Quelles sont les conséquences financières des astuces des entreprises pour échapper à leur responsabilité au niveau des accidents du travail (AT) et des maladies professionnelles (MP) ?
Morane Keim-Bagot : La Cour des comptes évalue régulièrement les sommes que la branche AT-MP doit reverser à la branche maladie, car la seconde a pris en charge des prestations qui auraient dû être versées par la première si les affections avaient été correctement déclarées. C'est en réalité par son coût que l'on peut prendre conscience de l'ampleur de la sous-déclaration des AT-MP. Plus le temps passe, plus le montant du reversement est important : de 137,2 millions d'euros en 1997, il a atteint 790 millions d'euros en 2013, soit près de six fois plus... Par ailleurs, un rapport remis au Sénat en 2009 a évalué à 238 millions d'euros les cotisations employeurs qui auraient dû être perçues par la branche AT-MP et ne l'ont pas été.
Quelles sont les stratégies permettant d'échapper à ces cotisations ?
M. K.-B. : Depuis la réforme de 2010, la tarification des AT-MP est fondée sur la valeur du risque, calculée sur le nombre d'accidents, la durée des arrêts maladie, la valeur des séquelles. A partir du moment où la durée des arrêts a été prise en compte, les cost killers s'y sont attaqués. Ils ont même déposé une question prioritaire de constitutionnalité pour demander que soit invalidée la solution des juridictions du fond qui leur refusaient le bénéfice d'une expertise médicale pour évaluer la validité de l'arrêt. La Cour de cassation a rejeté cette requête, en mettant en avant la présomption d'imputabilité de l'employeur, qui doit démontrer une cause de l'accident totalement extérieure au travail pour être dédouané. Mais ces cabinets continuent d'inonder toutes les cours d'appel pour faire pression. Par ailleurs, ils sont à l'affût pour contester l'opposabilité des décisions des caisses primaires d'assurance maladie devant les tribunaux des affaires de Sécurité sociale dès qu'un délai n'est pas respecté. Désormais, en réponse à ce risque juridique, les caisses primaires envoient systématiquement des lettres recommandées avec accusé de réception.
La réforme réglementaire de 2009 (voir "Repères" page 7) a limité les recours de forme de ces cabinets. Comment s'y sont-ils adaptés ?
M. K.-B. : Ils se sont reportés sur les TCI [tribunaux du contentieux de l'incapacité, NDLR], où ils obtiennent généralement gain de cause. J'ai présidé des audiences au TCI pendant sept ans. Les employeurs discutent du contenu du rapport médical du médecin de la caisse pour essayer de faire baisser le taux d'IPP [incapacité permanente partielle, NDLR], et ce, sans que la victime soit présente ou représentée. Cela me posait un problème éthique, c'est pour cette raison que j'ai cessé de présider ces audiences.

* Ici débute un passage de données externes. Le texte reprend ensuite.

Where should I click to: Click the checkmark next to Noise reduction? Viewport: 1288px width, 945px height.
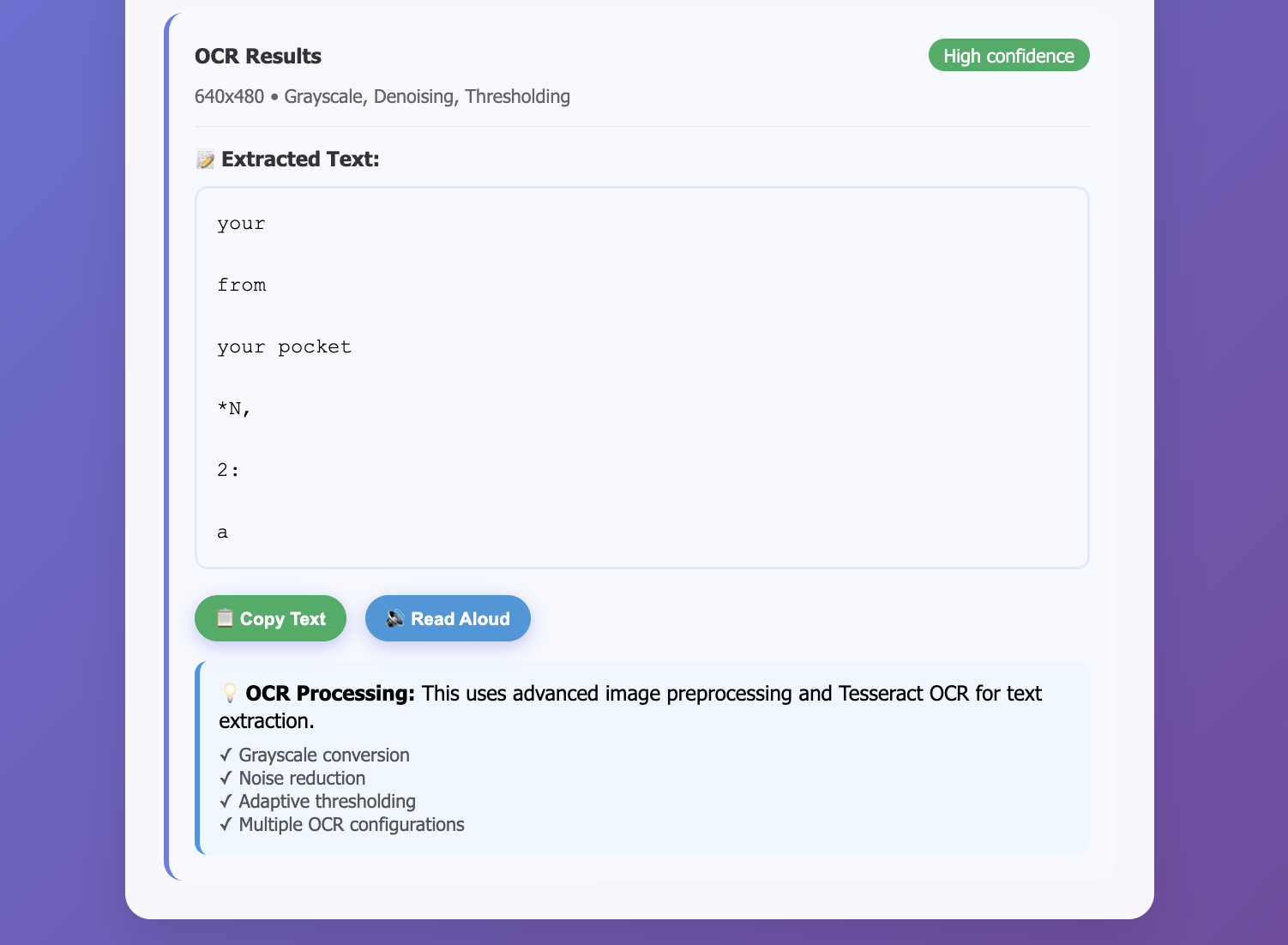coord(226,778)
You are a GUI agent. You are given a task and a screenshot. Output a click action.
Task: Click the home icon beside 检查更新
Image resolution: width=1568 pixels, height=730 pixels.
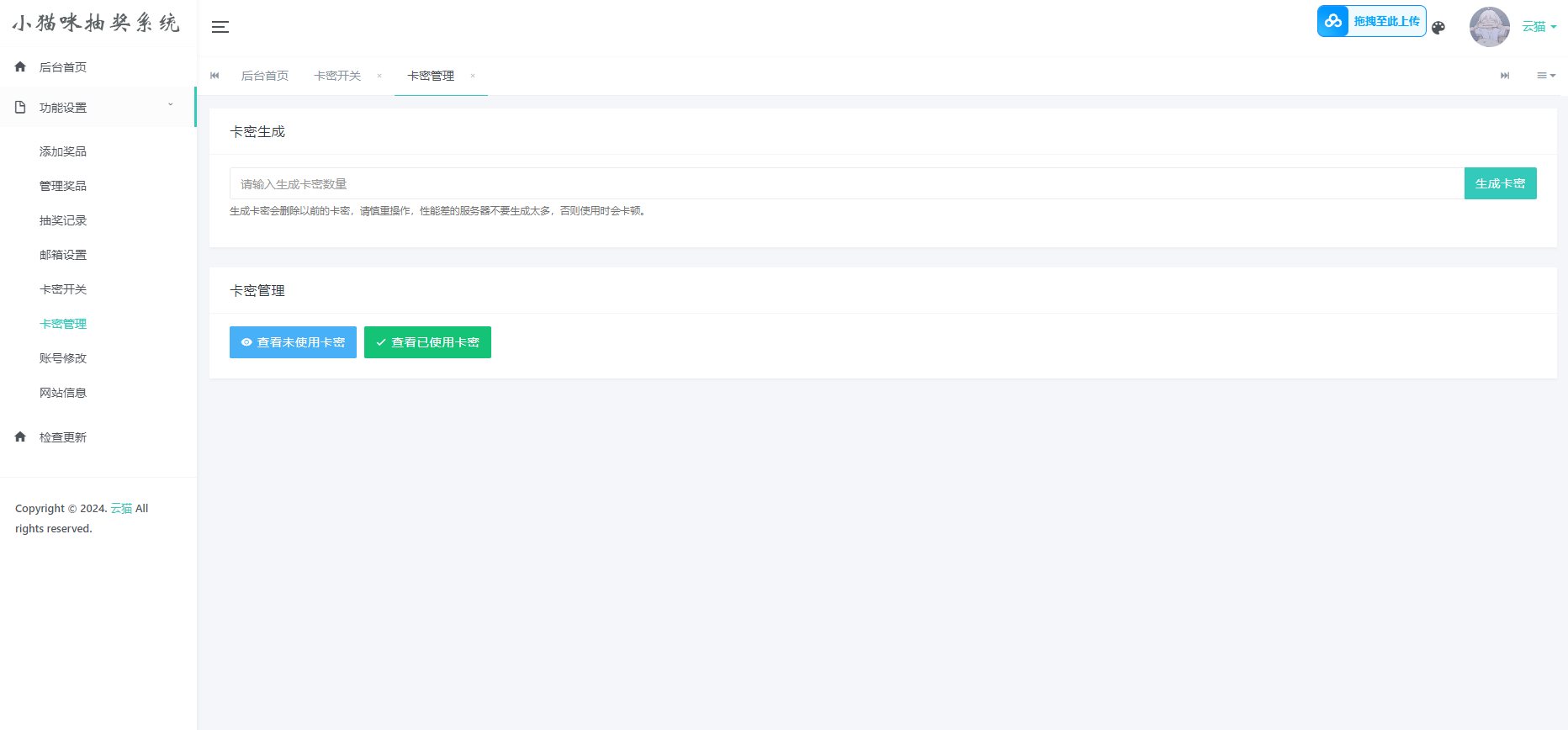(x=20, y=436)
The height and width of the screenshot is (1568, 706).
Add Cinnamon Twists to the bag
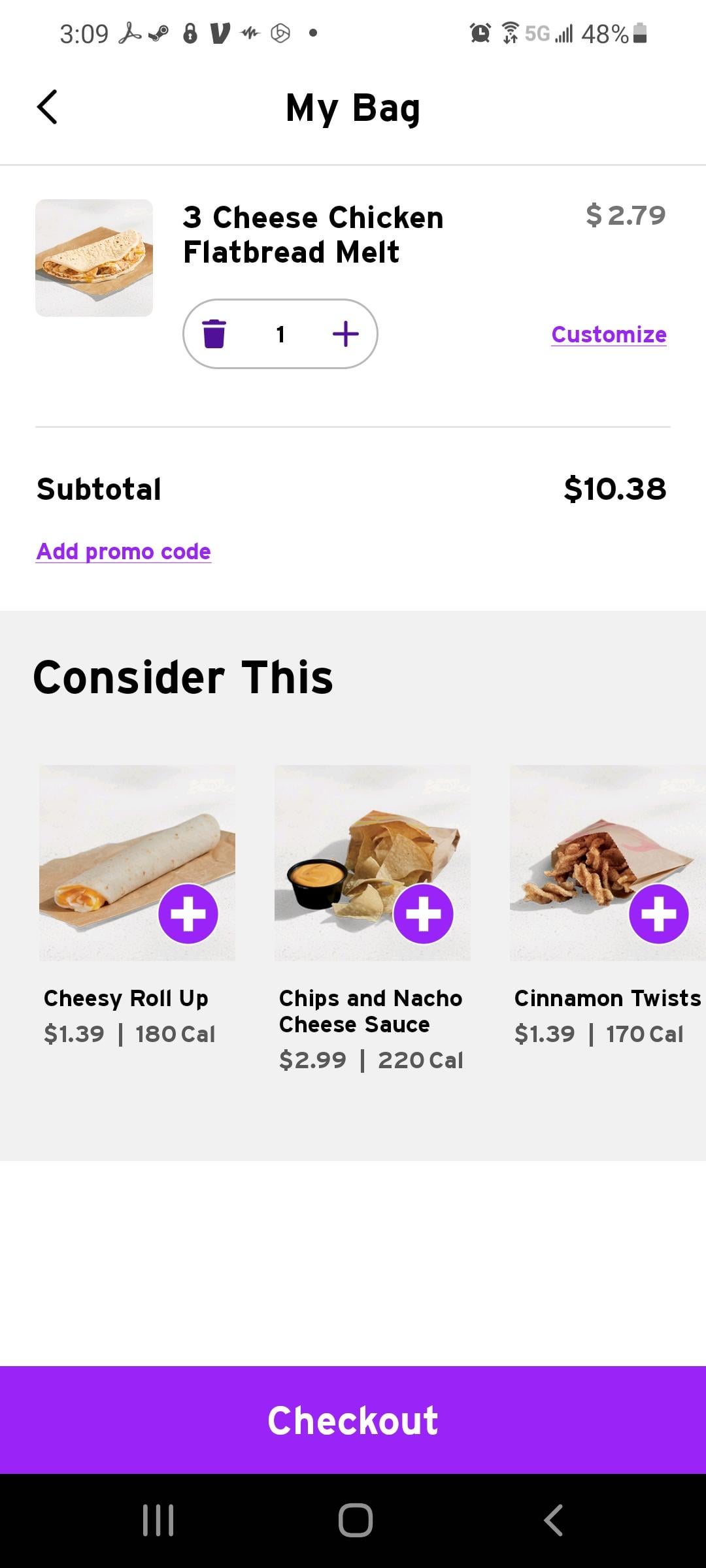(x=658, y=913)
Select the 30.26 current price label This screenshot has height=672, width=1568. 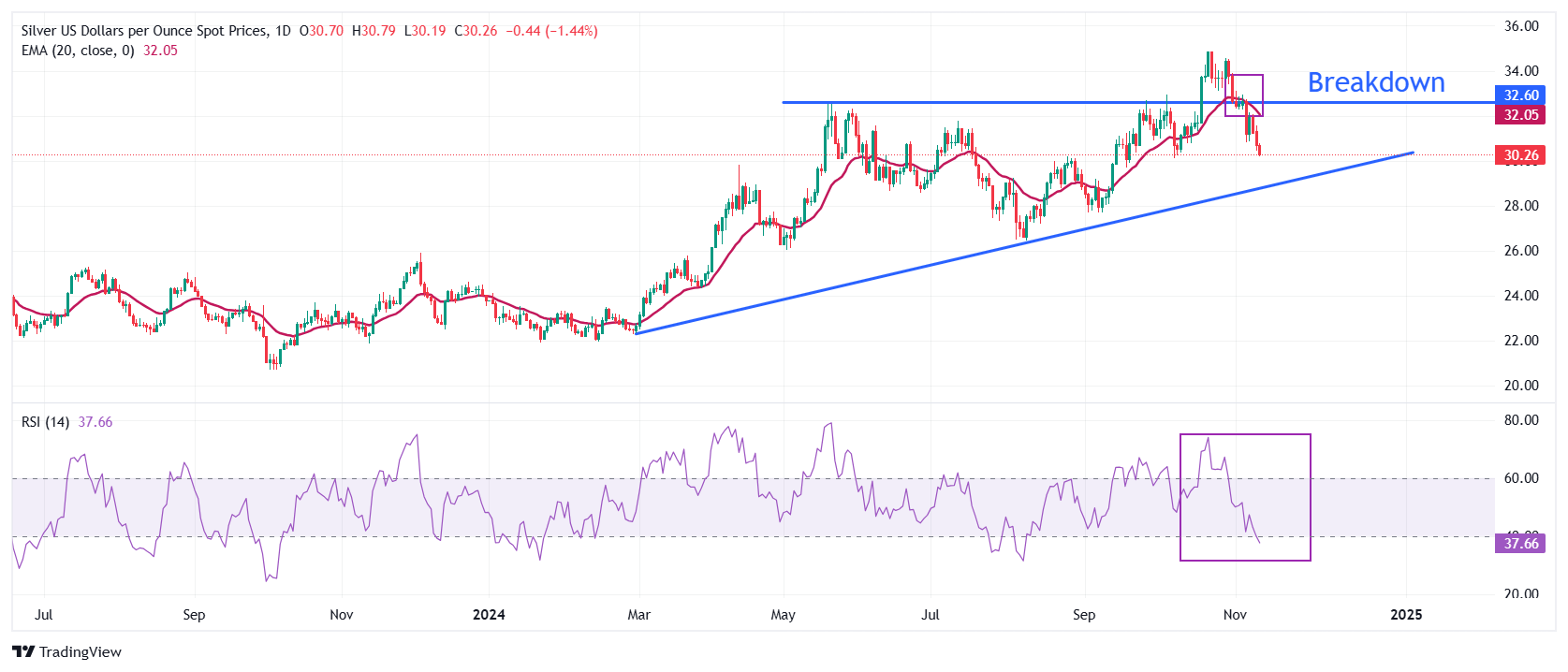[x=1520, y=155]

Les employeurs parviennent à leurs fins, puisque, au final, on fait le procès des lacunes du rapport d'un médecin-conseil. Pour des maladies professionnelles de l'épaule, par exemple, le taux d'IPP est fixé à 5 % si la maladie provoque juste une douleur ; en revanche, si cela implique une limitation des mouvements, le barème propose une fourchette entre 8 et 55 %. Si le médecin-conseil n'a pas indiqué dans son rapport les mesures de limitation des mouvements, l'expert mandaté par les employeurs argumente facilement sur le fait que la MP génère uniquement une douleur. Le TCI est alors forcé de revoir le taux à la baisse.